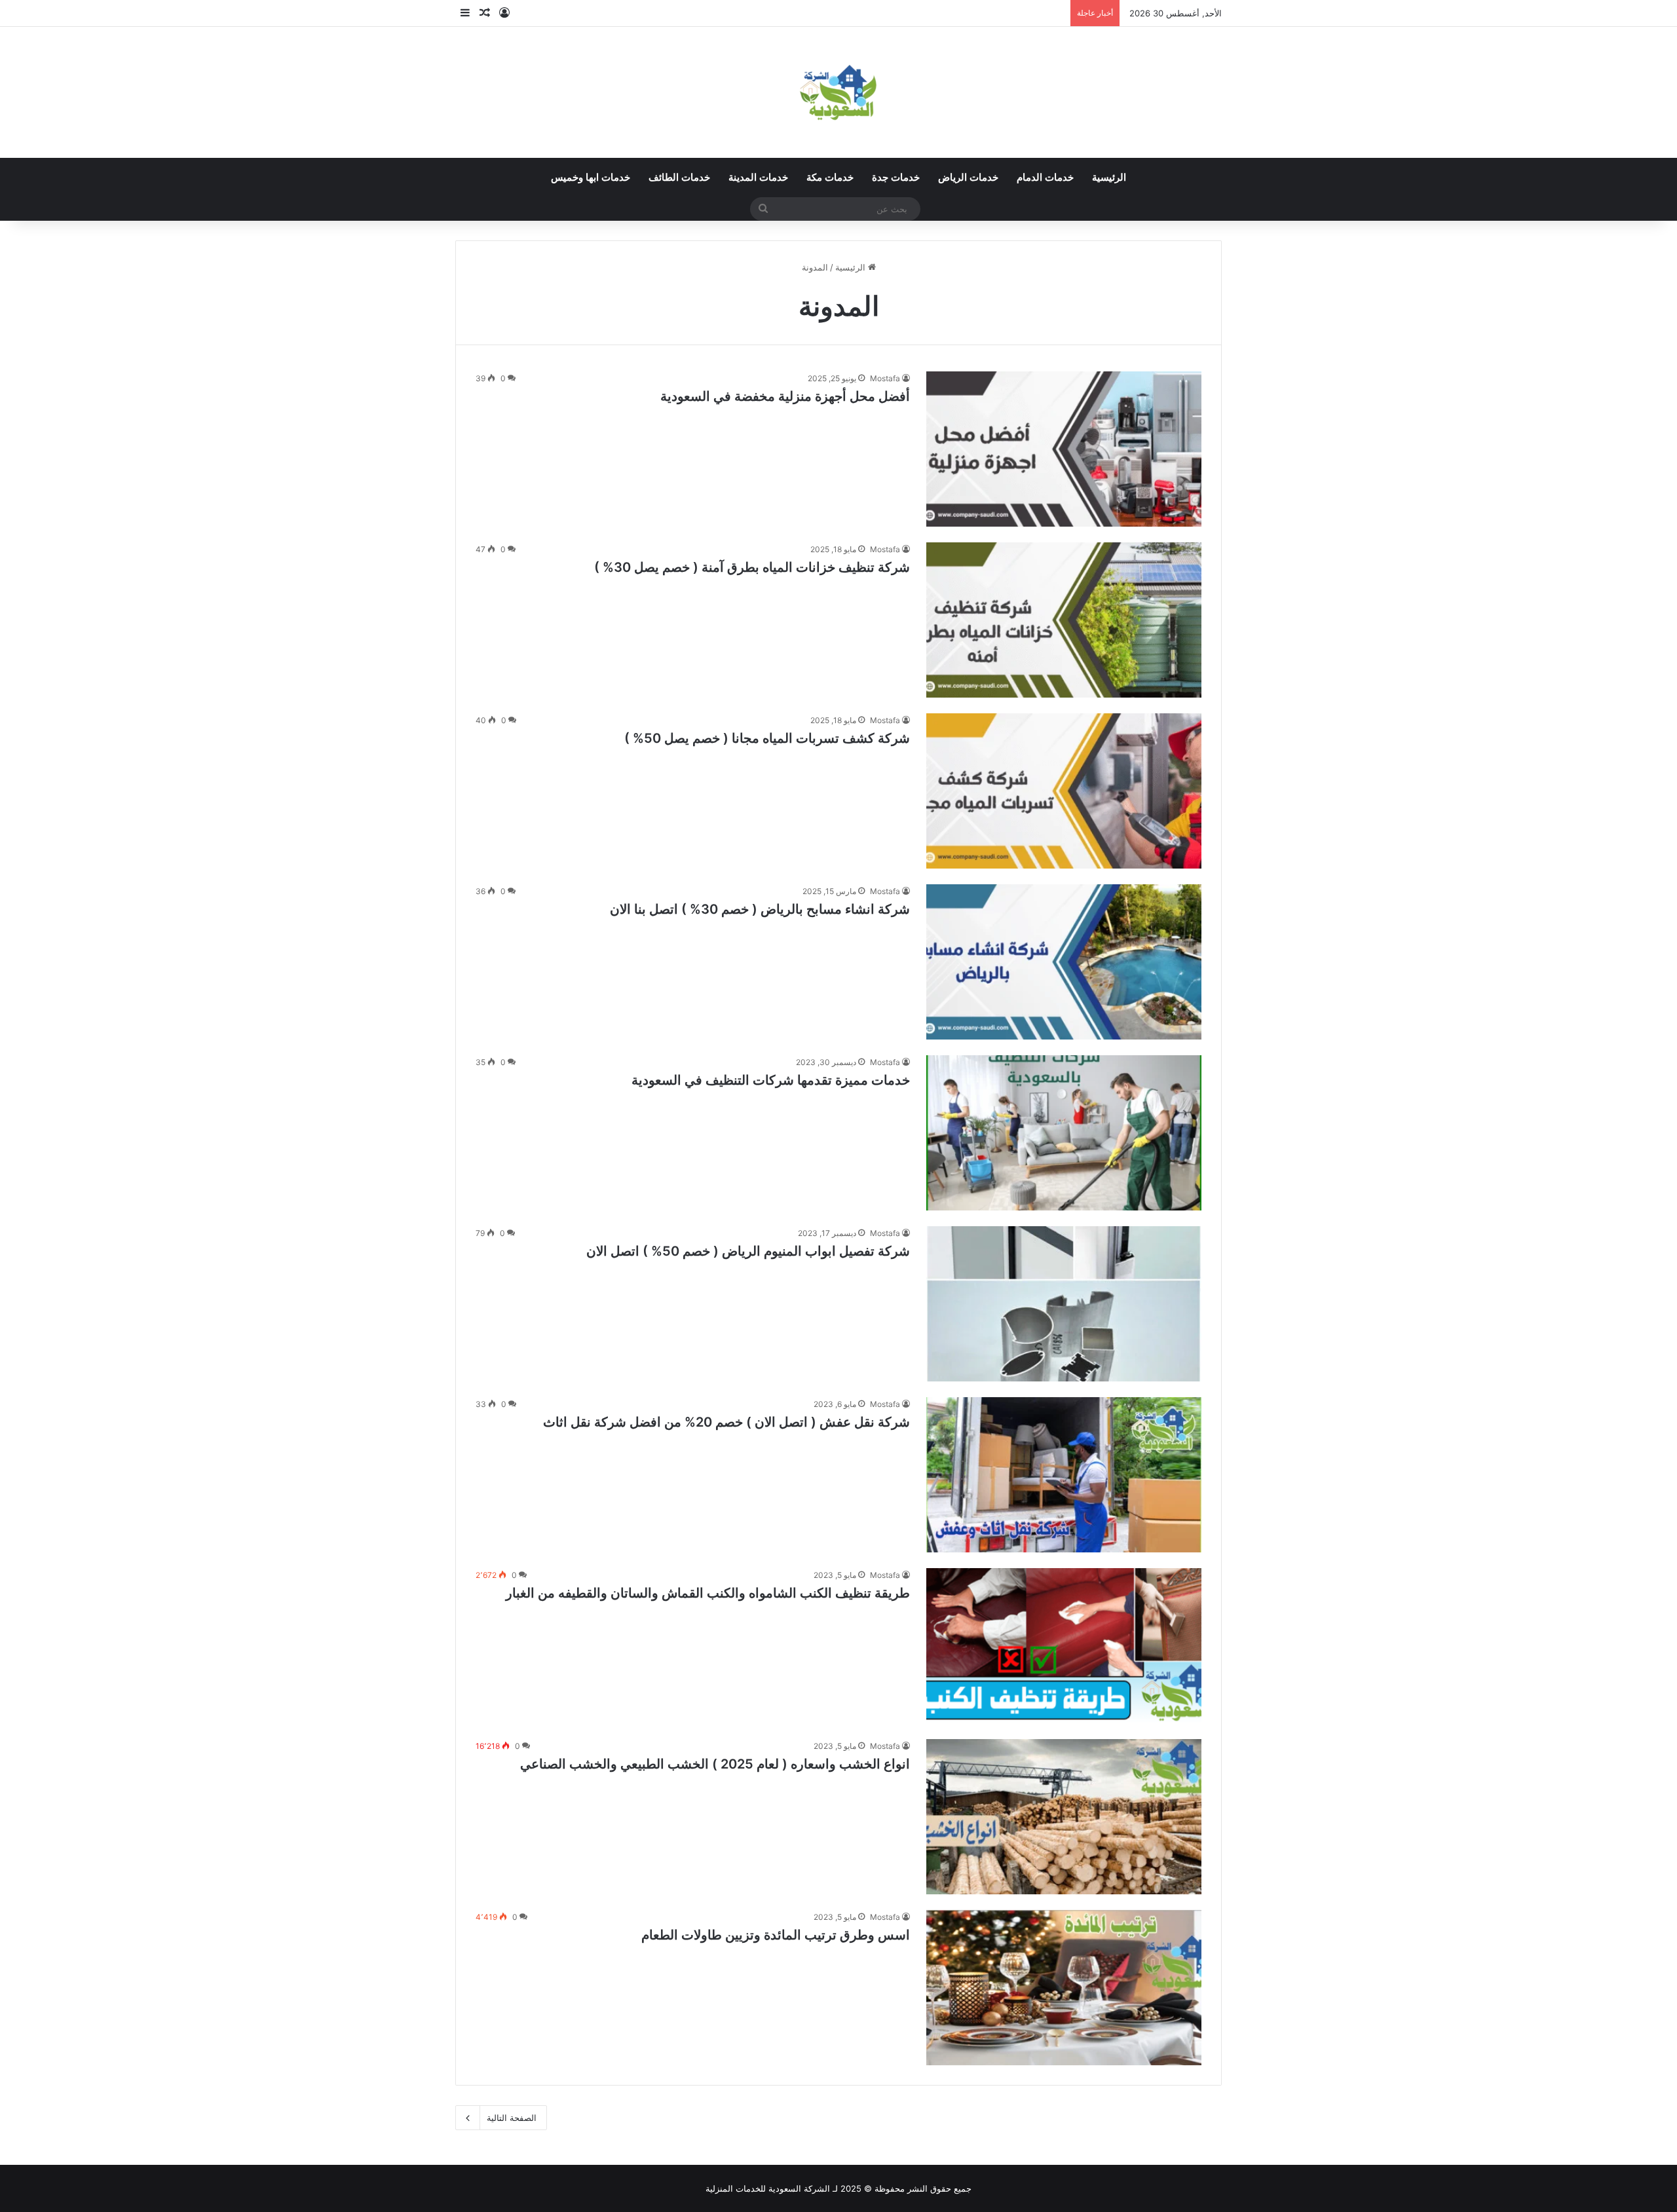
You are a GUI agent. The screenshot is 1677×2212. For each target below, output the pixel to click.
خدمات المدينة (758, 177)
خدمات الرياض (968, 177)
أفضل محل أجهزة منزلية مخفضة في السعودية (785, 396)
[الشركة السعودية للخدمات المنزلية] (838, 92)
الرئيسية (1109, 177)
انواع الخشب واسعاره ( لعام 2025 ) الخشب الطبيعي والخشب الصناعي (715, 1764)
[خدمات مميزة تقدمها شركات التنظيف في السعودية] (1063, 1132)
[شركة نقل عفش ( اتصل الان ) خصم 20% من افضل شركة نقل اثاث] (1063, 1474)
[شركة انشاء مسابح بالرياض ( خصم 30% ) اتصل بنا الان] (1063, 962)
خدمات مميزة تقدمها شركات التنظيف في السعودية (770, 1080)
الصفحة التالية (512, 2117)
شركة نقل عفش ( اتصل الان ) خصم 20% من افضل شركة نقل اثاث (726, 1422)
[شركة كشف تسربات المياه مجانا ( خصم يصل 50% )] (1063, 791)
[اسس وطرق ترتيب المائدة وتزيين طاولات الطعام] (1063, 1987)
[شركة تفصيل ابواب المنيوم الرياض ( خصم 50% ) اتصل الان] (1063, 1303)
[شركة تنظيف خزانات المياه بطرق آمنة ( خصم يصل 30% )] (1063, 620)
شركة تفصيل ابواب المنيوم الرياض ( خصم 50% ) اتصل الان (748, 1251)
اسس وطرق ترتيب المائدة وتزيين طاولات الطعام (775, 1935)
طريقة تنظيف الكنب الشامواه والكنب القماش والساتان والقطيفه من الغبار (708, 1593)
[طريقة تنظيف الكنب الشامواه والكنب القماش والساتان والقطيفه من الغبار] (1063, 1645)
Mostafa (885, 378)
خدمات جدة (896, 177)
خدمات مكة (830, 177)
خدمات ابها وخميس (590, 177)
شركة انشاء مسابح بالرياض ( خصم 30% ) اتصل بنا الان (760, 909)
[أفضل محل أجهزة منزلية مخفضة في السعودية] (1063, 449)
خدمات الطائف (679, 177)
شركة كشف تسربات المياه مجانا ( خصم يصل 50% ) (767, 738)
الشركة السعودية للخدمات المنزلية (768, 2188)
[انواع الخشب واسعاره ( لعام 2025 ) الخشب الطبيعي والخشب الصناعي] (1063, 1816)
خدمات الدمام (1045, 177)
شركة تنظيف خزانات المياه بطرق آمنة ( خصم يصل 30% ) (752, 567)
++++++++++
Problem → The response is the exact set of lines from the one holding "خدمات جدة (896, 177)" through the last line of the material.

Answer to this task →
خدمات جدة (896, 177)
خدمات مكة (830, 177)
خدمات ابها وخميس (590, 177)
شركة انشاء مسابح بالرياض ( خصم 30% ) اتصل بنا الان (760, 909)
[أفضل محل أجهزة منزلية مخفضة في السعودية] (1063, 449)
خدمات الطائف (679, 177)
شركة كشف تسربات المياه مجانا ( خصم يصل 50% ) (767, 738)
الشركة السعودية للخدمات المنزلية (768, 2188)
[انواع الخشب واسعاره ( لعام 2025 ) الخشب الطبيعي والخشب الصناعي] (1063, 1816)
خدمات الدمام (1045, 177)
شركة تنظيف خزانات المياه بطرق آمنة ( خصم يصل 30% ) (752, 567)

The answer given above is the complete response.